Civil engineers need to hone their abilities to read people and communicate – the so-called soft skills, says Brent Darnell, Aff.M.ASCE, president and owner of Atlanta-based Brent Darnell International.
“These skills are no longer just nice to have. They’re must-haves. The industry is going toward more collaboration – integrated project delivery. So young engineers really need these skills,” Darnell said. “Technically speaking, these kids are brilliant. They’re much smarter than I ever tried to be – that’s just how they grew up. I think this [emotional intelligence] is the missing piece for a lot of them.”

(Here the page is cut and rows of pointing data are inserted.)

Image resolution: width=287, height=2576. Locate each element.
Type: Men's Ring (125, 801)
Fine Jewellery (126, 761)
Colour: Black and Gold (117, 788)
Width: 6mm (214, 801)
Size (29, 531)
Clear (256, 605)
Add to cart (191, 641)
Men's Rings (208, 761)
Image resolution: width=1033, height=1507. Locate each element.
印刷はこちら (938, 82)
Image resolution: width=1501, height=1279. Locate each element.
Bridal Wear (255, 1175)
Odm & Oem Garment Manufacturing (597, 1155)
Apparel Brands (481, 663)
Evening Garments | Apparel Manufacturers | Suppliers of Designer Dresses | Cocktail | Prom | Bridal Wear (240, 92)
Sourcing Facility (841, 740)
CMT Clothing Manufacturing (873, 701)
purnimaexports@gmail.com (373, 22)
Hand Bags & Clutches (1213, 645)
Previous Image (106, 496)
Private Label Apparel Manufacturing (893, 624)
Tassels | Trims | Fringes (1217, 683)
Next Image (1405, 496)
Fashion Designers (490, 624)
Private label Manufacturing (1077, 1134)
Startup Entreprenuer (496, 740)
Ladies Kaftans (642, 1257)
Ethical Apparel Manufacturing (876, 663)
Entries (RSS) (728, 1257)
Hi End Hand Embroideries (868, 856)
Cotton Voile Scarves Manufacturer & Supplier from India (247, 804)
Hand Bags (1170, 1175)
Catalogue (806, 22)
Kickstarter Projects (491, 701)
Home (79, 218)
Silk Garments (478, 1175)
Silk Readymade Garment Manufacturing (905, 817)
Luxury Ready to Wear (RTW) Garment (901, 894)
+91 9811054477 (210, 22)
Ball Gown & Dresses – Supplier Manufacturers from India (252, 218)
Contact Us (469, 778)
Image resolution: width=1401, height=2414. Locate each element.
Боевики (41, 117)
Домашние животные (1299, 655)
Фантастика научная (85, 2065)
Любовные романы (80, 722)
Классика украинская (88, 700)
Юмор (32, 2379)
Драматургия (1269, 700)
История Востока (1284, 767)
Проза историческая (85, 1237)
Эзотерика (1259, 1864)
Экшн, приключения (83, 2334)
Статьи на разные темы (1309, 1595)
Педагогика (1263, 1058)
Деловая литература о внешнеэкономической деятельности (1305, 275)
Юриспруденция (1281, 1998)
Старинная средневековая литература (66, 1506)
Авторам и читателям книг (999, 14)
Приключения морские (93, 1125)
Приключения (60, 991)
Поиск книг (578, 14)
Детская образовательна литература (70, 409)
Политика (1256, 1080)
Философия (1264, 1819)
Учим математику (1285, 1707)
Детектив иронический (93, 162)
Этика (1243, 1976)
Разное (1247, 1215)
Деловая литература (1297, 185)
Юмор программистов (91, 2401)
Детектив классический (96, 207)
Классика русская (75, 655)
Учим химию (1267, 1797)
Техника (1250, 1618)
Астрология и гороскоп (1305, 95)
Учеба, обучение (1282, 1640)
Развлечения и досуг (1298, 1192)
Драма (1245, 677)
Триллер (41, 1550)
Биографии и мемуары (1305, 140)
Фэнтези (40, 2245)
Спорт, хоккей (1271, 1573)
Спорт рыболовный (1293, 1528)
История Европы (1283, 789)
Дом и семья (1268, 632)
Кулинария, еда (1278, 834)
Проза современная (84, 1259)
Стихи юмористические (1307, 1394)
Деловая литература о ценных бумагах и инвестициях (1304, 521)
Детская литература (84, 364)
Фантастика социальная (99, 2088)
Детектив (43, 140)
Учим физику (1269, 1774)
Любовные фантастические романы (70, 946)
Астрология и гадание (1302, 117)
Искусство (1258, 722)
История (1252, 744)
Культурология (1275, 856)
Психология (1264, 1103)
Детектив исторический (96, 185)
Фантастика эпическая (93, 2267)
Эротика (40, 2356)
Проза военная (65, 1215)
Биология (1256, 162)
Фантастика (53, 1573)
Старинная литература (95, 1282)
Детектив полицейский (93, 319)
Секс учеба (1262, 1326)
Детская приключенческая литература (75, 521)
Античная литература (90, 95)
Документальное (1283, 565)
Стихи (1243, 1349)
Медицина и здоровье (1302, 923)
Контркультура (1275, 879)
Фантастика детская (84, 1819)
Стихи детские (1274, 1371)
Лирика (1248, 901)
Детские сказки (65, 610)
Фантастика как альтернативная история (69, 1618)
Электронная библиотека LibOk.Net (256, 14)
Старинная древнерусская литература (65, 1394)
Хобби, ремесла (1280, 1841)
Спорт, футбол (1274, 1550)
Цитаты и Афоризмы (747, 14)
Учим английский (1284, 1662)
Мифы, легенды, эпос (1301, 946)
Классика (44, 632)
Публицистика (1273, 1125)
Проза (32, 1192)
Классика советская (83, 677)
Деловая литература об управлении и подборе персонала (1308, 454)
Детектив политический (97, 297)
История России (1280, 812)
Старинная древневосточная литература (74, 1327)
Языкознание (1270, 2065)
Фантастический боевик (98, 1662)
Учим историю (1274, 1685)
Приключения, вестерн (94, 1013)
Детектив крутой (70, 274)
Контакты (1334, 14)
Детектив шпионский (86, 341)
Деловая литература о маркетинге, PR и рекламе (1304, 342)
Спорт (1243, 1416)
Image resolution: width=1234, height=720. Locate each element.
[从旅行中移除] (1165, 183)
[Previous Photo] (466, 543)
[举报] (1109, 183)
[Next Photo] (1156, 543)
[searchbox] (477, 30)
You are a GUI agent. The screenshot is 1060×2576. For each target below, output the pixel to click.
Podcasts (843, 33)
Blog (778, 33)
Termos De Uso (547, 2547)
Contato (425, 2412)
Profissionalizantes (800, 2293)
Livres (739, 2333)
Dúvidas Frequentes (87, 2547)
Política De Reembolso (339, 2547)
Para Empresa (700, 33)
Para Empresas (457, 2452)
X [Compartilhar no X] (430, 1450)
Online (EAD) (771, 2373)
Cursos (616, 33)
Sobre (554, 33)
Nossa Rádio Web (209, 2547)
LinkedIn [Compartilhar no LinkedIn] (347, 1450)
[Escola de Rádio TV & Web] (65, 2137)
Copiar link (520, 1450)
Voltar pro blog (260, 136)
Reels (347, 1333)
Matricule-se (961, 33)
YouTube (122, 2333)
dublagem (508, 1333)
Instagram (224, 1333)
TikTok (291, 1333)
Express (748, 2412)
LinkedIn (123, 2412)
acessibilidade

Darnell shared his observations as a session presenter at the recent Emerging Leaders Alliance conference, organized by ELA’s nine partner societies to provide leadership development to a select group of engineers – including several ASCE members – from across disciplines.
Mark Koegel, P.E., ENV SP, M.ASCE, is at the point in his career arc where he taking on more leadership roles, having started a new job as a assistant project manager for Kleinfelder in Raleigh, NC.
Part of Darnell’s approach to developing emotional intelligence is to start with self-analysis. The emerging leaders at the conference took different tests and surveys in each session to determine certain characteristics about themselves. This training emphasizes that no type is better or worse, only that knowing yourself is necessary for success.
“All of us, we’re going through it together,” Koegel said. “We’re all ambitious. But the way people showed leadership or interacted with others was very different. There were both extroverts and introverts.”
Koegel tested out as an analytical type. “I need more information to make a decision,” he said. “So it takes me longer to make the decision. Others just trust their gut and need to learn to get more information first.”
Diana Hasegan, P.E., ENV SP, M.ASCE, is ahead of the curve in her career. A project manager for Osborn Consulting and the 2017 Seattle Section President-Elect, she is among the youngest Section officers in ASCE. She took the ELA conference’s leadership development message to heart.
“If you want to be a good leader, you need to treat others how they like to be treated, rather than how you like to be treated,” Hasegan said. “I don’t know if there is an exact prescription for everyone, but it’s just important to be more aware of people – understanding that each person is coming from a unique perspective.”